__Document segment__.
####################
Scientific breakthrough protects computers from cosmic radiation

Researchers from France and Spain have developed a range of new technologies to make electronic systems tolerant to cosmic rays. These advances will allow electronic systems in aeronautical and space applications to become increasingly sensitive without compromising safety or reliability.

Cosmic rays strike the Earth all the time. They are powerful waves of high-energy radiation, and when they hit the planet’s atmosphere, they create cascades of secondary particles that reach sea level at the rate of about 20 per cm2 per hour. The truth is that such cosmic rays – which are thought to mostly originate somewhere outside of the solar system – are usually not dangerous to humans by the time they reach Earth. But they can be dangerous to electronics.

The more precise and fine the work that goes into semiconductors and processing chips, the more vulnerable they become to these errant particles from beyond our solar system, which can strike them and cause errors of all kinds. At sea level the risk is great enough, but for any system that operates at higher altitudes – aeronautical and space applications, for example – the threat of hard, firm and soft errors caused by radiation is great. The OPTIMISE project, supported by EUREKA through its nanoelectronics cluster CATRENE, focused on improving the mitigation of such errors in safety-critical electronic systems – thereby improving their reliability.

Tolerant to a fault

CATRENE OPTIMISE brought together a huge consortium of 19 partners, drawn from academia, manufacturing, technology development and end-users in France and Spain, with the objective of protecting both power electronic and digital electronic systems from their radiation environments. The project ran for more than four years, between July 2009 and February 2014, and was led by Florent Miller of Airbus Group’s Innovations department – which was known as European Aeronautic Defence and Space Company, Innovation Works department at the time of the project.
####################
__Data extract__.

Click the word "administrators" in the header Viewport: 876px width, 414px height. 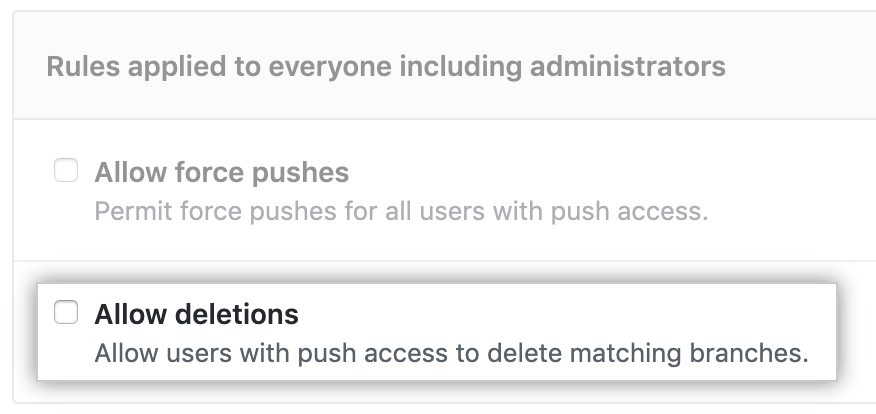click(x=643, y=68)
####################
__Exercise instructions__.
- 1) According to the article on protecting computers from cosmic radiation, what sectors were the 19 partners of the consortium drawn from? List them all.
- 2) Carry on the article about protecting computers from cosmic radiation, starting after its final sentence.
The listing plays no part in what comes next.

__Per-task answers__.
- 1)
- Academia
- Manufacturing
- Technology development
- End-users

- 2)
Indeed, the outcomes of the project constitute a breakthrough in fault-tolerant design, assessment methodologies and standardisation. The consortium was able to design and patent both fault-tolerant application-specific integrated circuits and fault-tolerant controllers for high-density memories. A new radiation-resistant library of cells was created, measuring only 90nm across, as well as IP block and sensor array systems that can detect inconsistencies in data and the locations of radiation particle impacts. Concerted effort was also put into the development of assessment tools and test methodologies, and their promotion in space, aeronautic and automotive test guidelines and standards.

The sterling efforts of the project partners to advance the standardisation of tools and methods for qualification, as well as the novel tools and methods themselves, will go a long way towards ensuring that Europe retains its competitiveness in this field in the long-term. The collaborations that began with CATRENE OPTIMISE have likewise had lasting impacts. “We still maintain active cooperative links with most of the project partners – and indeed, many of these interactions are within the frame of further national and EU-level projects”, Miller reveals.